Wednesday, August 17, 2005

Things That Drive Me Crazy

1. Roller backpacks - what a great concept... for lazy fucking people.
2. When girls abbreviate words - Mani/pedi, whatev, fab, and so on and so so forth. Damn, and just when I thought I had a hard enough time understanding women, they go start this fad.
3. People who ride the escalator - everyone's got to get their $1.75 worth on the El. I don't think people understand that it's not a fucking amusement park ride.
4. My Super Sweet 16 - this show actually has a season 2 coming out and is a perfect example of why our society is doomed and pop culture has hit a new low. And like teenage girls didn't have enough problems with their self image.
5. Laguna Beach - Wake up people! It's not a reality TV show. I watched one episode for 15 min and the way the camera angles change alone in any given scene couldn't be done if it was filmed live.
6. The Gold Coast neighborhood - aka.
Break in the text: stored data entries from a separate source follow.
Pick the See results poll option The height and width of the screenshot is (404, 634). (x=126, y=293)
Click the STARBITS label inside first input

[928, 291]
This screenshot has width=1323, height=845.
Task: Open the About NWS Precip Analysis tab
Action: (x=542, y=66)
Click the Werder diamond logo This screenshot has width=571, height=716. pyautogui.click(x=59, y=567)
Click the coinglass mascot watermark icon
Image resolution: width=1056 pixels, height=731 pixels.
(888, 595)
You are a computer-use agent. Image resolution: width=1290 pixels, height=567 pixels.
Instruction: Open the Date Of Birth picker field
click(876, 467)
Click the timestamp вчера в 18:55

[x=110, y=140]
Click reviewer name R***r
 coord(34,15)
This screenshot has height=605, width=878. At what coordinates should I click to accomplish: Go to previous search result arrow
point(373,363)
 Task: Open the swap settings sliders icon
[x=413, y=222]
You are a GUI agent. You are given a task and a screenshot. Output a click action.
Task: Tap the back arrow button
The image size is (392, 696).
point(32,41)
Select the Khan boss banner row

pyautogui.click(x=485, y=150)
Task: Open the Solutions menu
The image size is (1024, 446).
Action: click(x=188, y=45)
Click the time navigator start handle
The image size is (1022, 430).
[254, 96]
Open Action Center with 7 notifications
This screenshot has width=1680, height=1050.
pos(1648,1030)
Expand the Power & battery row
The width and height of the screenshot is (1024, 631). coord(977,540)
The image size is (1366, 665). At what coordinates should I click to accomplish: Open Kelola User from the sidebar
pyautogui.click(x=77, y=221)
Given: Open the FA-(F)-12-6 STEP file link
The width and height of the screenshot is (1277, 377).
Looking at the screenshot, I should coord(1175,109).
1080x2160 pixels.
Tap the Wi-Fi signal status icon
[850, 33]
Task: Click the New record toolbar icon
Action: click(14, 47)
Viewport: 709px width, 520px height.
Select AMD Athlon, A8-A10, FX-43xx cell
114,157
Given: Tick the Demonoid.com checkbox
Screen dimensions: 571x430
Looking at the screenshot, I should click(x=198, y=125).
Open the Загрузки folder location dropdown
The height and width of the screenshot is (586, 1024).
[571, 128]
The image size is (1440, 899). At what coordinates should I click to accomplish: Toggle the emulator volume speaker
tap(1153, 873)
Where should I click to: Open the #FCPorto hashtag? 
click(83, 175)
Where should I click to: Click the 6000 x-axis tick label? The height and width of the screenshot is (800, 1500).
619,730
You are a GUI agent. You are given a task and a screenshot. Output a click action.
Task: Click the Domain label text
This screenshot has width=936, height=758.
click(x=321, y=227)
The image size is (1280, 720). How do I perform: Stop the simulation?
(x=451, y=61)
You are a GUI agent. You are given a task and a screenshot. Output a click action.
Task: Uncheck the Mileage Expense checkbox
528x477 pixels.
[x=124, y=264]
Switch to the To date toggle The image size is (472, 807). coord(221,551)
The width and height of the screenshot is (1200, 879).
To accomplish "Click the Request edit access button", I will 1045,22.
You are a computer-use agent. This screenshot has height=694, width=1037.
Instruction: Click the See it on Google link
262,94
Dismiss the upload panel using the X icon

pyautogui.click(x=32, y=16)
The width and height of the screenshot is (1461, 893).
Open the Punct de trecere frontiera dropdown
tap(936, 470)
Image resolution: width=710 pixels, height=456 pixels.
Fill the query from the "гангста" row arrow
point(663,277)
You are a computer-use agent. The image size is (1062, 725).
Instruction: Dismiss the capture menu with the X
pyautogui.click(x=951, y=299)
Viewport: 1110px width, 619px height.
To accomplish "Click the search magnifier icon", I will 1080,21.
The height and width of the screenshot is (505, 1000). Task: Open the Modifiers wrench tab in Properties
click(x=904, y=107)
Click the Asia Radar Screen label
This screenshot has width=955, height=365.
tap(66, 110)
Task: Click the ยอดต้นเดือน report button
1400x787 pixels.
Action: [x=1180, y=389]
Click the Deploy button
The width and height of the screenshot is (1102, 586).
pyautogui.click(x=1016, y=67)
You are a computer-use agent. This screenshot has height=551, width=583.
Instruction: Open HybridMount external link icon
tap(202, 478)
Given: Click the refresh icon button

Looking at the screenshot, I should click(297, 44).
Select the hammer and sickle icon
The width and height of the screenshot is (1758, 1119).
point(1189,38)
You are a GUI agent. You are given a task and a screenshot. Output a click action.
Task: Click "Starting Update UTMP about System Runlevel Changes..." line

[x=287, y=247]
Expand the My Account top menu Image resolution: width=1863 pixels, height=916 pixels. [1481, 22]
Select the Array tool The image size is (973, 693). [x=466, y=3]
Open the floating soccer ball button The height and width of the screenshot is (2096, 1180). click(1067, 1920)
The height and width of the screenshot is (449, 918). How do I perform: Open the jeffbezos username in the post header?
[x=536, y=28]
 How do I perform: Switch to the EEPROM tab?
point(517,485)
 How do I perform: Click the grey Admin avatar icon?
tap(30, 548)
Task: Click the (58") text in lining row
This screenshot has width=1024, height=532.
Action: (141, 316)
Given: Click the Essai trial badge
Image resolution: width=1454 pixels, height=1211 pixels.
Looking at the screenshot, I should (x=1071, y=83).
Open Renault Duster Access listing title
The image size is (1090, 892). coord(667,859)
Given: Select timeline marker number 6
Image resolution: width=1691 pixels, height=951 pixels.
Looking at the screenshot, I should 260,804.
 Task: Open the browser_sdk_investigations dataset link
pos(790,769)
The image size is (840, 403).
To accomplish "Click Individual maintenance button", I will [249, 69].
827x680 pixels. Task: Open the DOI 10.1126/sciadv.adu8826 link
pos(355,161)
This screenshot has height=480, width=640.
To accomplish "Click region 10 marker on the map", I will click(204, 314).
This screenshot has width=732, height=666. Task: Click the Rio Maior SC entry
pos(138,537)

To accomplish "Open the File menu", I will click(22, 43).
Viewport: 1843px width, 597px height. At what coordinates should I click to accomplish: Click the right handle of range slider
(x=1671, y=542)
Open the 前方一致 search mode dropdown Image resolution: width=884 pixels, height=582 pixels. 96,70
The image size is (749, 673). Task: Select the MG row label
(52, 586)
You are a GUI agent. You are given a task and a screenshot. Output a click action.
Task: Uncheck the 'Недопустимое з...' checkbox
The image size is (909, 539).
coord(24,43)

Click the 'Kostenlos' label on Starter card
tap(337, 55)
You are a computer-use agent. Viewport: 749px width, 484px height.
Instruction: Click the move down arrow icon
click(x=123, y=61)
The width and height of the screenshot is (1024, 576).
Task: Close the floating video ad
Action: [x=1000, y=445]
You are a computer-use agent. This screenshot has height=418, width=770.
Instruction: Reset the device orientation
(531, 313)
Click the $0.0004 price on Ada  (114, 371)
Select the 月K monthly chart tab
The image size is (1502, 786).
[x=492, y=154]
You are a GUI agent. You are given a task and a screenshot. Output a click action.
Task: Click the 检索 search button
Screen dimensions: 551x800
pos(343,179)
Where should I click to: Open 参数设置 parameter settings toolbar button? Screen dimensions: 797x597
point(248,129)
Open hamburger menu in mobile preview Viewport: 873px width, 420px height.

The Viagra Triangle. Welcome to a Chicago neighborhood that is infested with the dirtiest old men and the women that would date them.
7. The girl next to me at work - Jesus Christ, I could care less about your attack dog who doesn't like anybody, not even you. And get this, it's name is Fluffy. Hey Natalia, with your new gun training, once you become an assasin, wanna make your first hit a canine so I can get some fucking peace and quiet around the office?
8. The coke whores who hang out at my place every weekend - I think my roommate has officially turned our place into an afterhours club. Yeah, the bitches are hot that come over but they're so strung out that if you're not careful you'll get dragged into one of those coke conversations. Some of you out there right now are saying "yeah, those are so painful".
9. The girls I date - simply stated, what a bunch of weirdos. If I don't put up with them, then who will. That's terrible to say. OK, ok, instead they all have their good qualities. Lets just say if I were to combine all of there good characteristics into one person, I would have a pretty respectable girl. And that girl would almost be as good as the toothless transient woman in the Division subway stop, who by the way gives the best head I've ever had.
10. My roommate (right now) - Fascinated with the borderline hookers he brings into our home. Probably depressed. Needs a girlfriend to balance out his life. But I can break down his life into four categories by percentage. Sleep/Eat (50%), Partying (30%), Work (15%), Workout (5%). And I'm being completely serious. It all adds up to 100% lazy.
11. Rex Grossman - say hi to Chicago's newest Nomar Garciaparra
12. Dave Chappelle - you get a $50 million contract and you can't deliver the goods. Are you even fucking surprised? The real question is why would you ever give a pothead, the laziest people around, $50 million dollars? That studio got what it deserved. But seriously, I love you, Dave. Don't hurt me anymore, make daddy a season 3.
12. My Ex - How do women possess the uncanny knowledge of the exact moment when you get over them? And at that moment, it's like some alarm goes off in their head and they pick up the phone just to see how you're doing. How sweet of them. Well, my ex tried to pull that shit on me and I told her that I wished her the worst and that I'm a worse person for ever coming in contact with her. So now she calls me 12 times some days. Greeeeeaaaat!

Morning News Disaster

This morning on WGN morning new, I saw something very out of place. And no, it wasn't that douchebag sports guy who looks like the annoying waiter from Office Space saying something even remotely intelligent. When I was doing the online dating thing, I came in contact with this one girl. She was significantly older than myself but I thought what the hell, she seemed attractive. Who knew though, b/c her pic could have been 20 years old as well but I decided to take a chance anyway. Of course after a couple conversations, she was this self righteous, ivy league bitch who questioned and over analyzed everything. But she was also a singer. So I pop on the tube this morning with a slight hangover only to see this bitch wailing chords before commercial break. Let me just say right now, thank the lord I never got to the point where I was dating this girl and had to go to her shows. I think if I had to listen to her nails-on-a-chalkboard voice for 3 more seconds before they cut to break, I would have grabbed the nearest sharp object and punctured my own ear drums. Needless to say I was embarrassed for her and I can't imagine they'll be anymore repeat performances on that morning show for her.